(INPUT DATA)
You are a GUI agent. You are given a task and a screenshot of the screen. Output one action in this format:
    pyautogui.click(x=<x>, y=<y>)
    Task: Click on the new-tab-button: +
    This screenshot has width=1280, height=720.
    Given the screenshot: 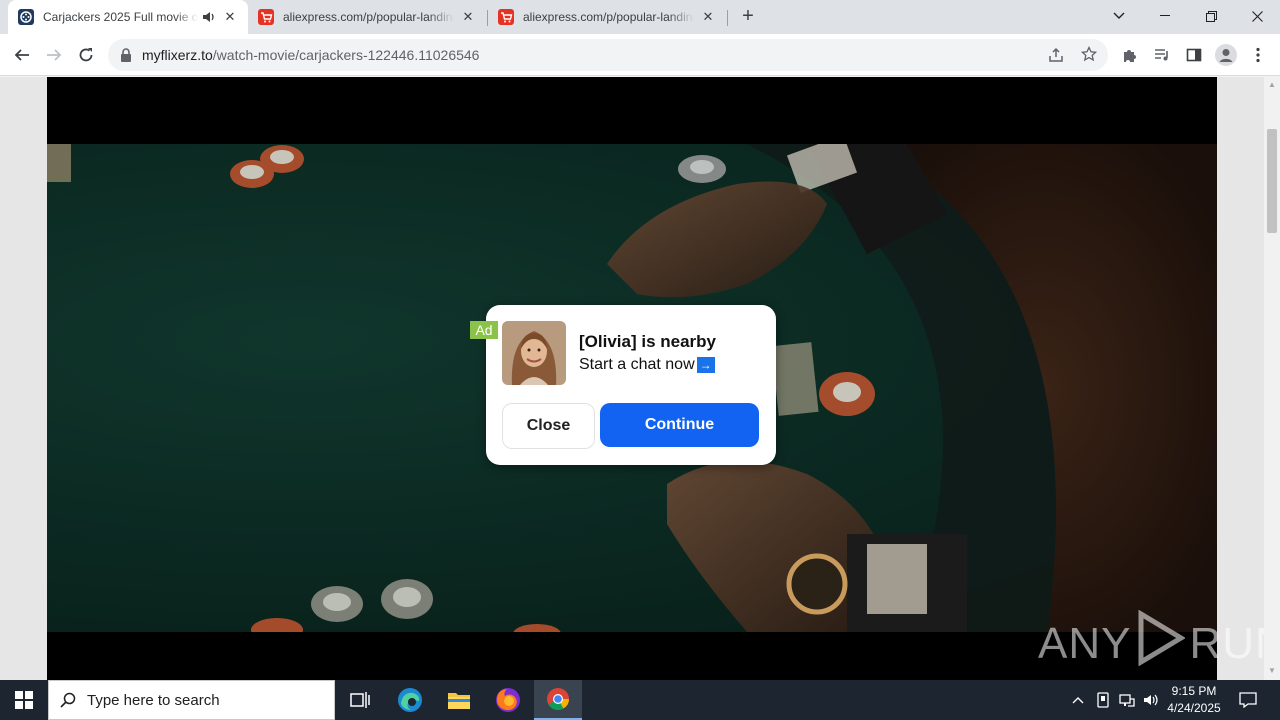 What is the action you would take?
    pyautogui.click(x=748, y=16)
    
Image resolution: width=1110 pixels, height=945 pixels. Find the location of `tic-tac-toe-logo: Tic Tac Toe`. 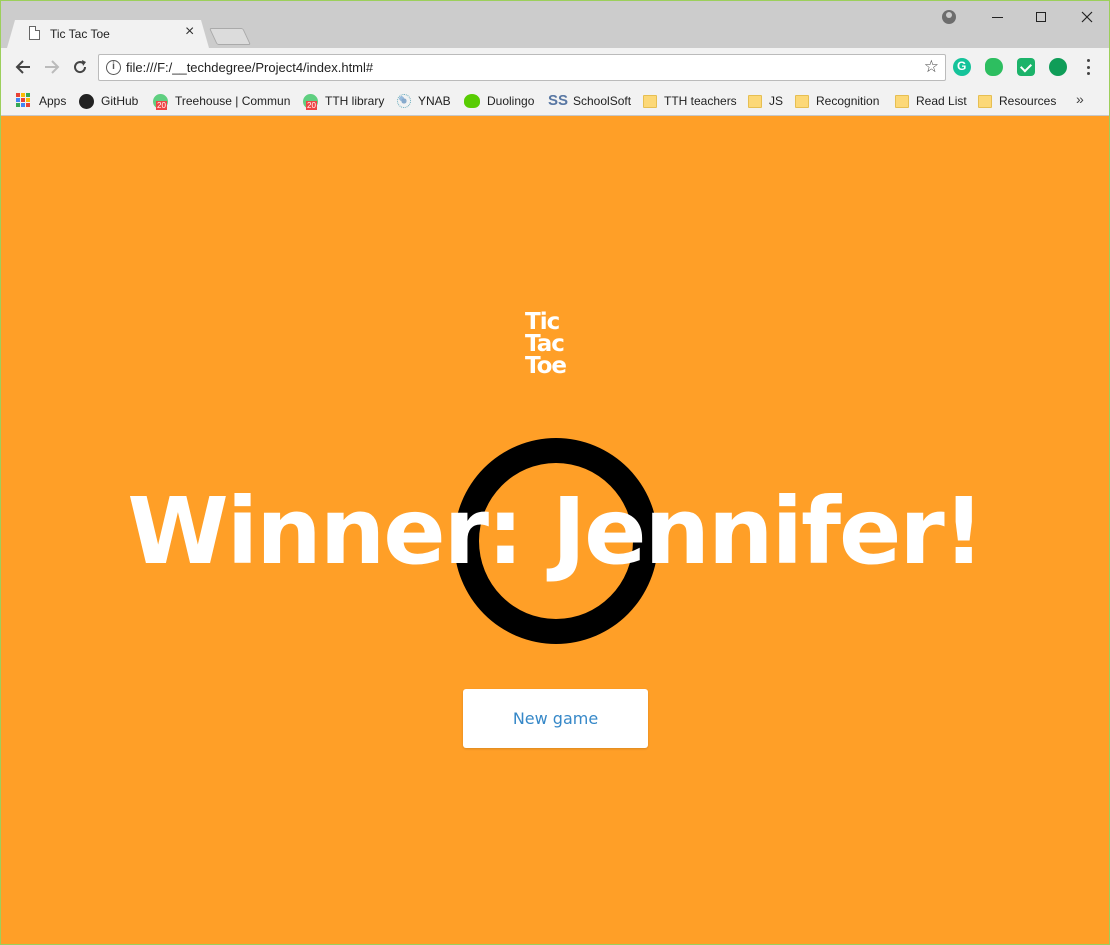

tic-tac-toe-logo: Tic Tac Toe is located at coordinates (556, 344).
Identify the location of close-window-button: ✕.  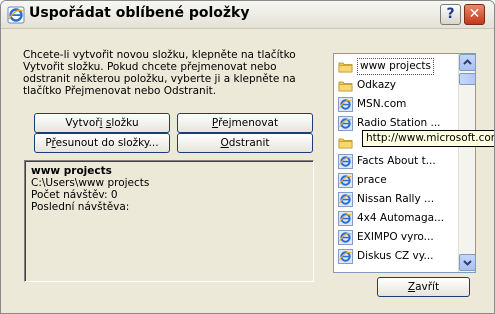
(474, 14).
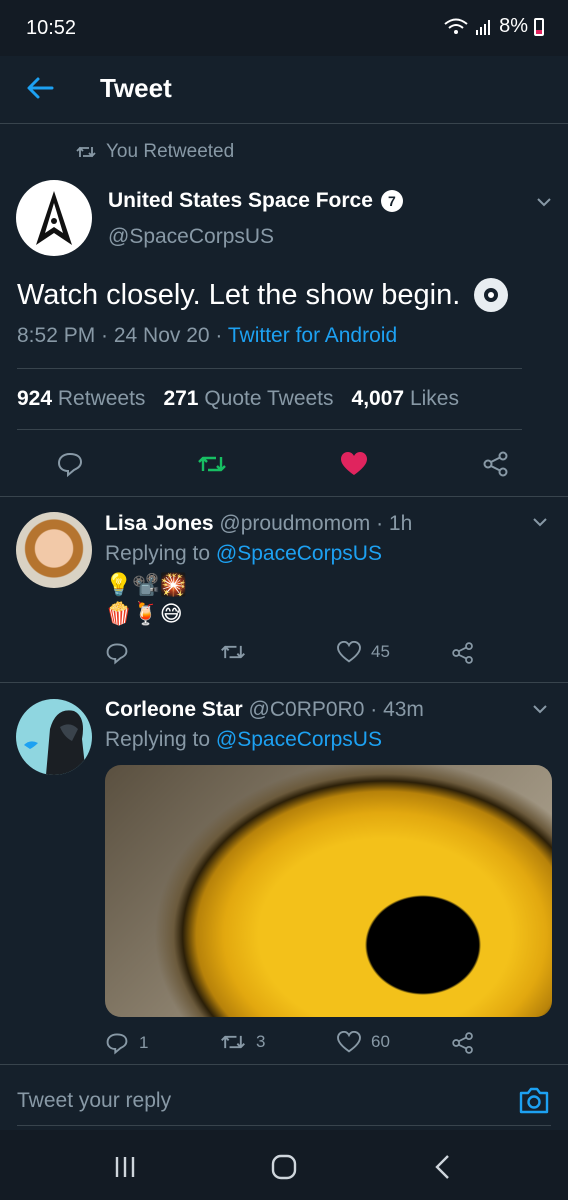  What do you see at coordinates (55, 742) in the screenshot?
I see `avatar-art` at bounding box center [55, 742].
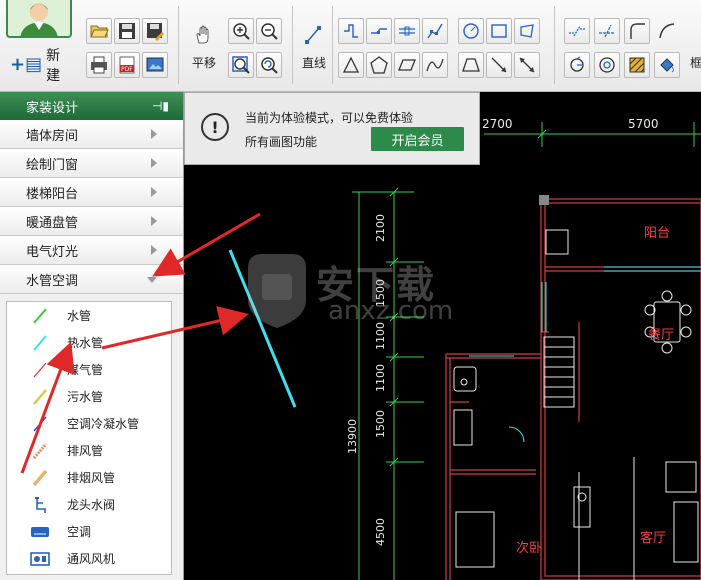  I want to click on pan-button, so click(203, 35).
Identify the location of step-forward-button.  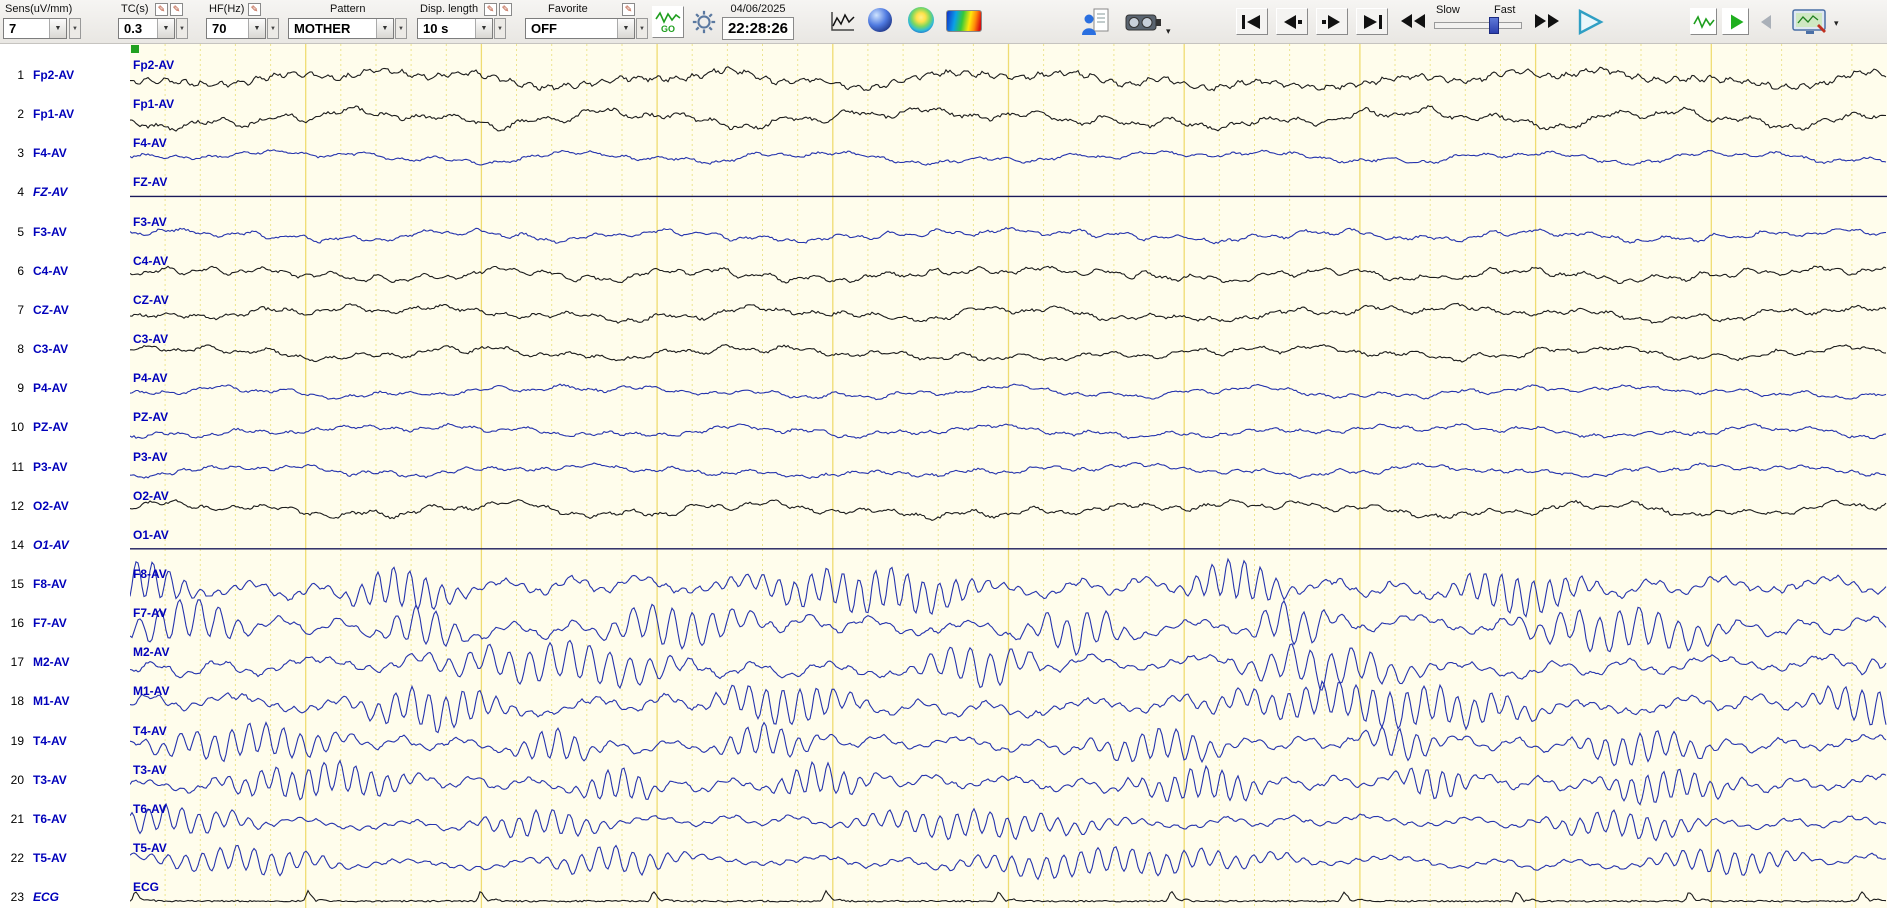
(1332, 22).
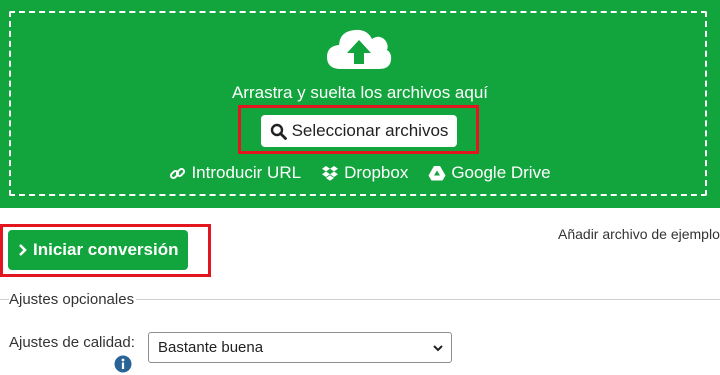 The height and width of the screenshot is (375, 720). What do you see at coordinates (360, 49) in the screenshot?
I see `cloud-upload-icon` at bounding box center [360, 49].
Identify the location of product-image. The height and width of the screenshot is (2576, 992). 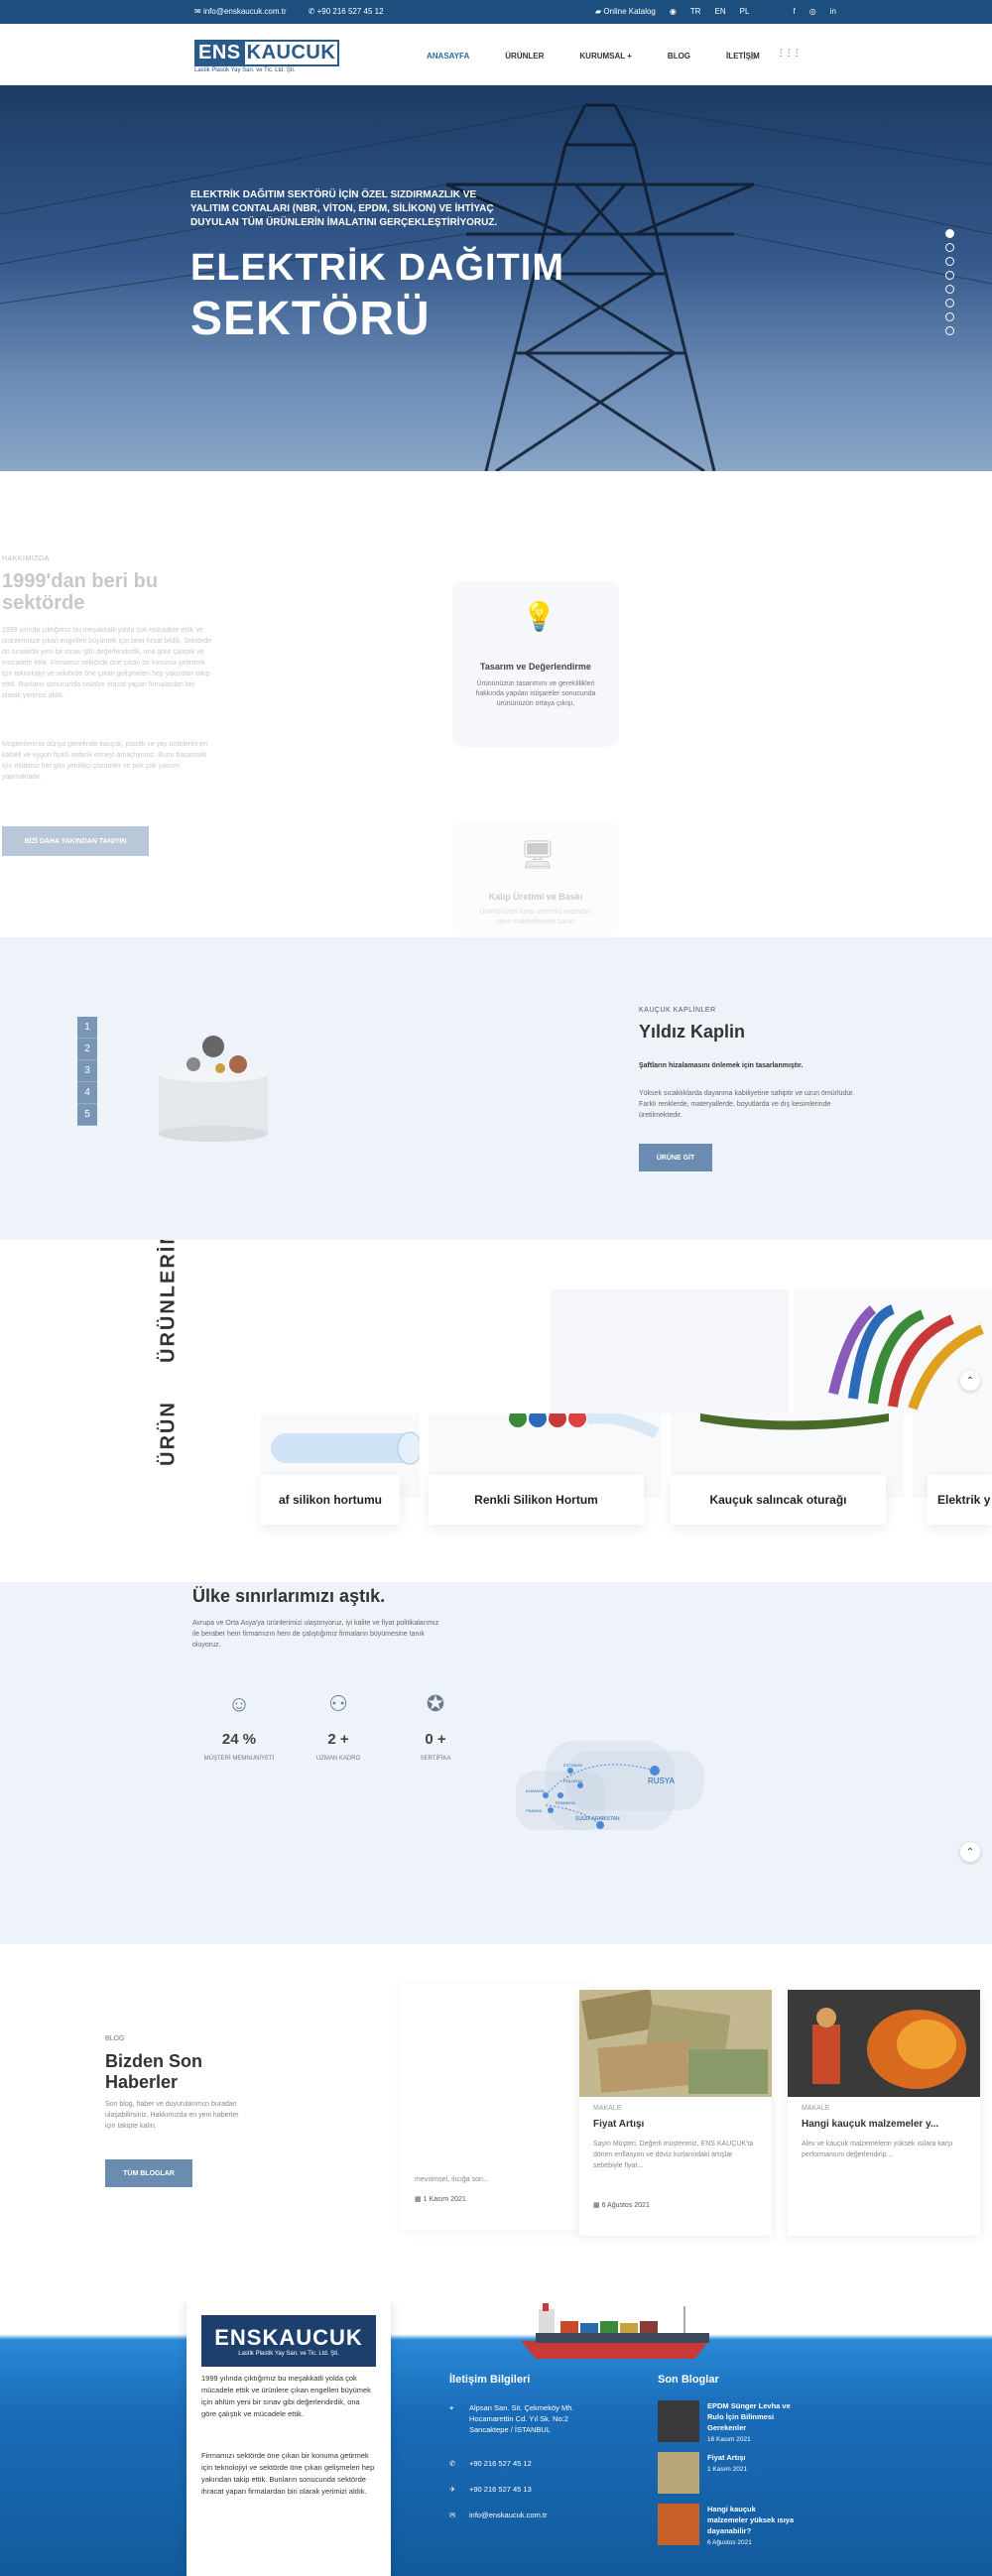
(End INPUT DATA)
• WORK INSTRUCTIONS: Write out the rows above word for word, starting with the line that contains "Image resolution: width=1110" and ending with the line that contains "tic-tac-toe-logo: Tic Tac Toe is", with both of those lines included. Leave the pictures out of your answer.

• WRITTEN ANSWER:
Image resolution: width=1110 pixels, height=945 pixels. Find the location of `tic-tac-toe-logo: Tic Tac Toe`. 

tic-tac-toe-logo: Tic Tac Toe is located at coordinates (556, 344).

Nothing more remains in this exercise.